A mulher agredida teria protegido uma amiga de uma tentativa de assédio sexual praticada pelo guarda municipal

Redação Odara

A auxiliar de cozinha Luana dos Santos, de 32 anos, denunciou que foi vítima de agressões físicas enquanto voltava de uma festa na madrugada do último sábado (6), na cidade de Lauro de Freitas (BA). O acusado, que ainda não teve o nome identificado, é funcionário da Guarda Civil Municipal (GCM) de Salvador (BA).

Segundo a denúncia, o homem havia assediado uma amiga de Luana durante uma festa no sábado à noite e ficou irritado por não ser correspondido pela mulher. A vítima contou ainda que não foi a primeira vez que sua amiga foi assediada pelo guarda municipal. 

As mulheres saíram juntas da festa, foram seguidas pelo acusado que pilotava uma moto e abordadas por ele na Praça José Ramos, no bairro de Itinga. O homem xingou a amiga e partiu para a agressão física contra Luana, atacando-a com coronhadas.
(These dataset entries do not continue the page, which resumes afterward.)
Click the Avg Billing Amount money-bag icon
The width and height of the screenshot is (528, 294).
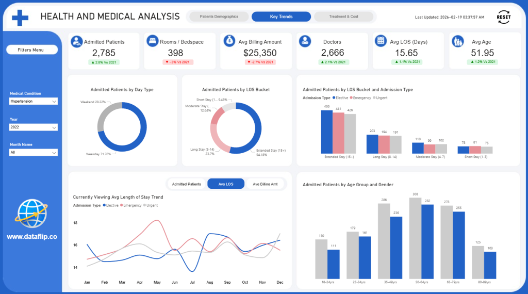tap(229, 41)
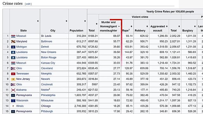The height and width of the screenshot is (114, 203).
Task: Follow the Tennessee state link
Action: coord(23,73)
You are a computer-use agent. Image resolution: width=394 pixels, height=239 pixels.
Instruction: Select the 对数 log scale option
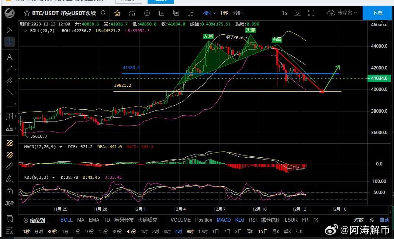click(359, 220)
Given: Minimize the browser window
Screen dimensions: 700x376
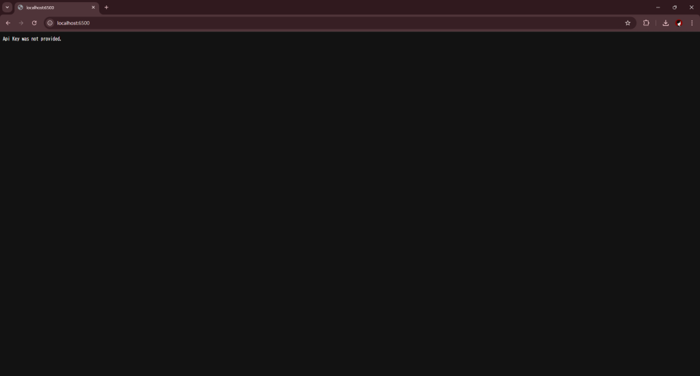Looking at the screenshot, I should tap(658, 7).
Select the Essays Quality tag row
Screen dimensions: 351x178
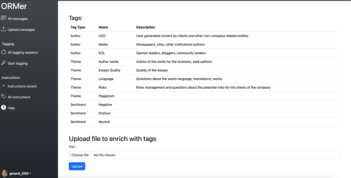(x=110, y=70)
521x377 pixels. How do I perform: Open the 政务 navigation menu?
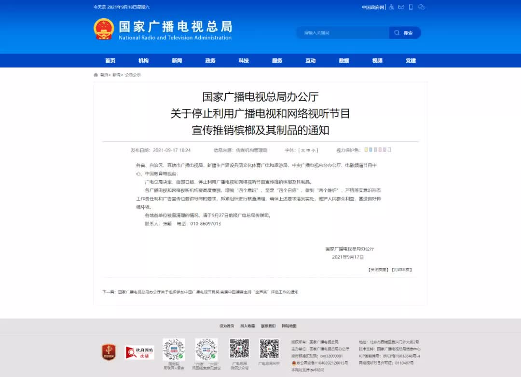(x=210, y=61)
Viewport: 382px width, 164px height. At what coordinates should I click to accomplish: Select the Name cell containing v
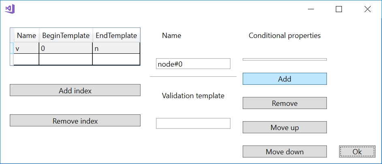(x=26, y=48)
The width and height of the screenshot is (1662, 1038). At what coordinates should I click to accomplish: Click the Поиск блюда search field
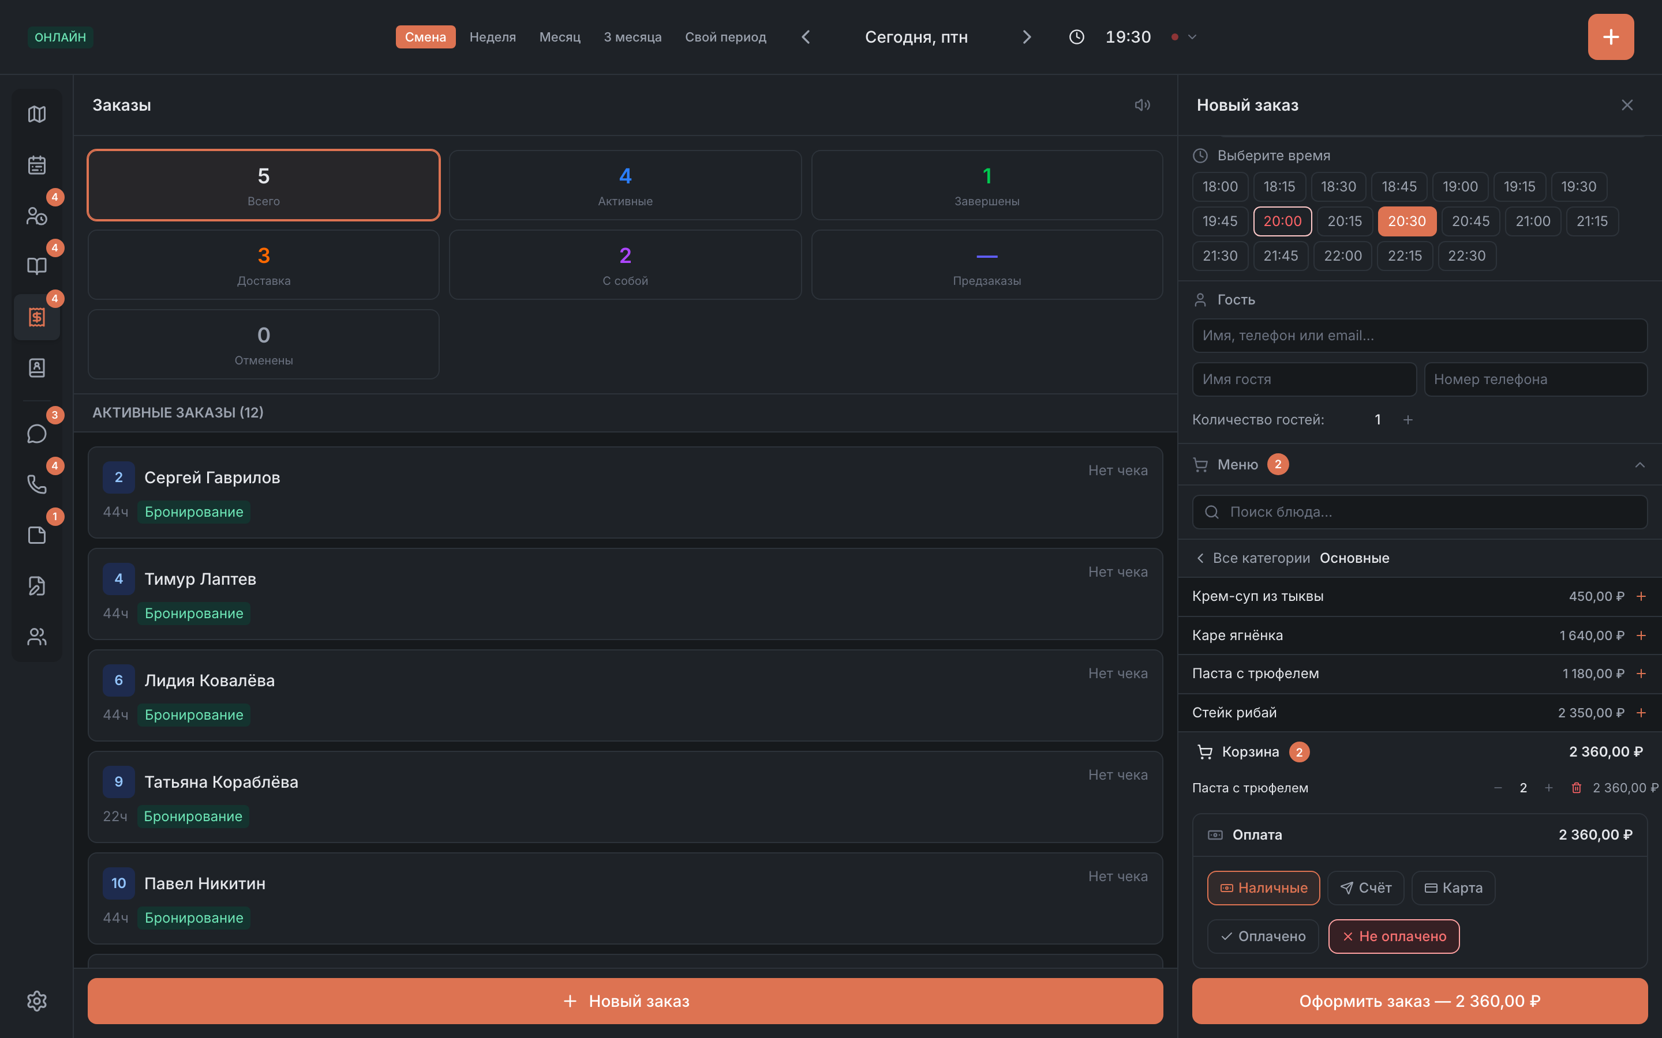(x=1420, y=512)
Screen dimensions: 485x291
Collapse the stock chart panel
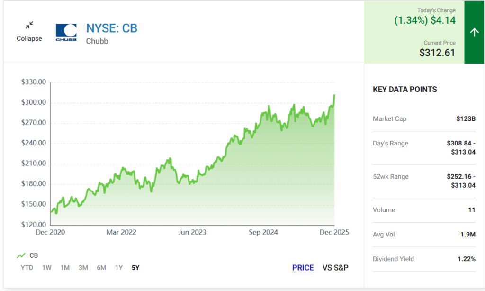(x=29, y=38)
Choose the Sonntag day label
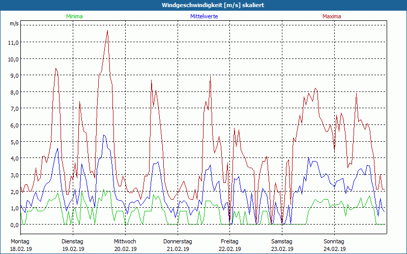Screen dimensions: 407x254 click(x=334, y=241)
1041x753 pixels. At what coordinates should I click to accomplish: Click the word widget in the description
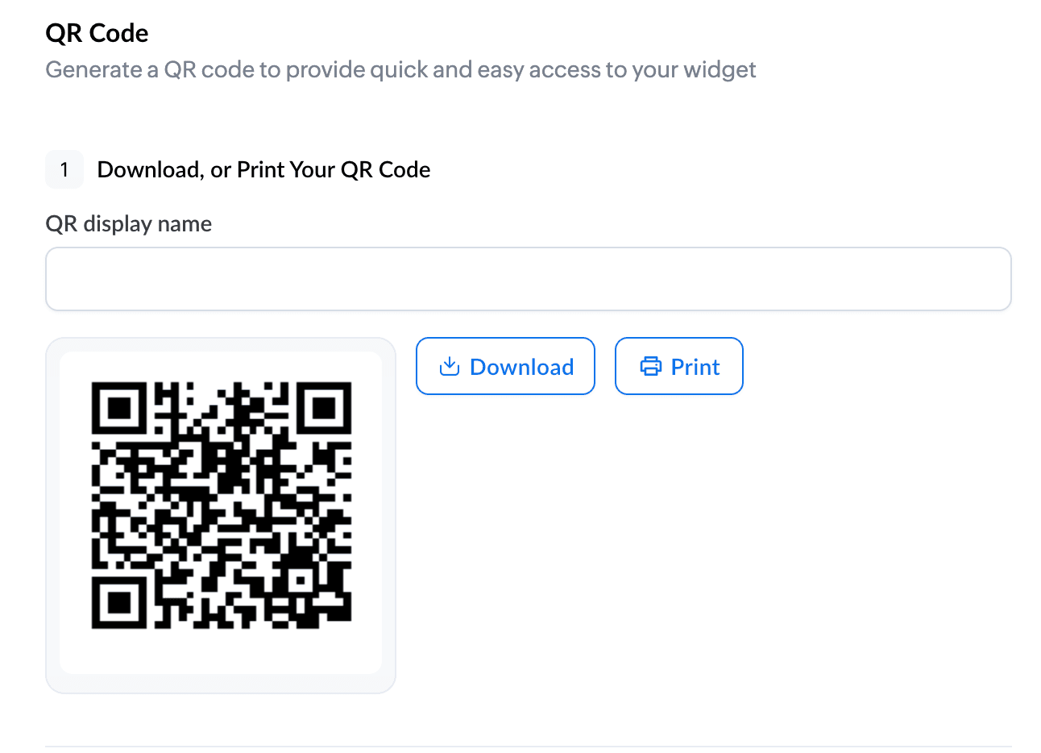(720, 70)
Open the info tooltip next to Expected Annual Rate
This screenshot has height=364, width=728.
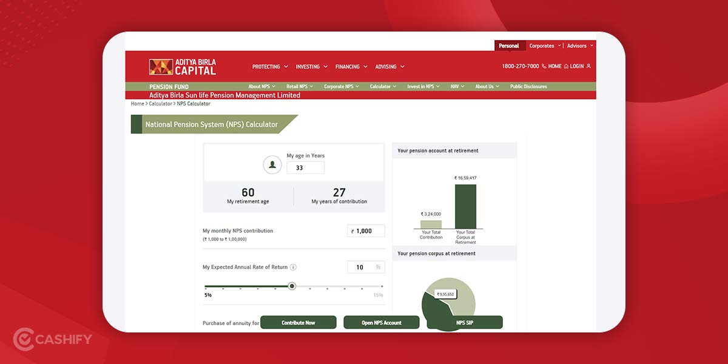[x=294, y=267]
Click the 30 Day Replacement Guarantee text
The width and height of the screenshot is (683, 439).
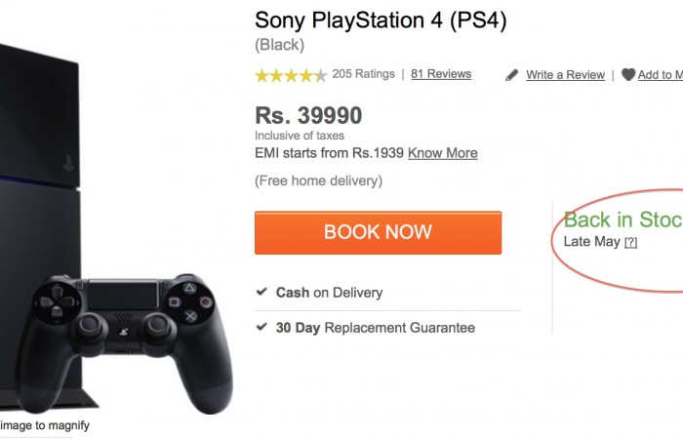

Ele afirmava que a mulher o rejeitou porque Luana havia atrapalhado.

“Ele desceu e veio até mim me chamando de lésbica, ‘sapatão’, vagabunda e dizendo que eu tinha que morrer. A todo momento ele dizia que ela [amiga] não estava se relacionando com ele por minha causa”, contou Luana em entrevista à TV Bahia.

Ainda segundo a vítima, o guarda municipal chegou a fazer três disparos de arma de fogo e a colocou de joelhos no chão enquanto apontava uma arma para a sua cabeça. O homem só foi embora porque pessoas que passavam pelo local interferiram na situação em defesa de Luana.

“Eles que me salvaram! Agora eu estou com medo. Se ele [guarda civil] tentou me matar do nada, pode tentar de novo. Só vim para a televisão porque estou com medo de que algo aconteça comigo”, disse Luana à TV Bahia.

O caso foi denunciado à 27ª Delegacia Territorial (DT)/Itinga, onde será investigado. Luana também entrou em contato com a Ouvidoria da Guarda Civil Municipal de Salvador, que convocará o funcionário para prestar depoimento dentro de até 60 dias. 

Em nota, a GCM salientou que o homem estava de folga durante o ocorrido e afirmou que a instituição repudia quaisquer atos de violência contra a mulher.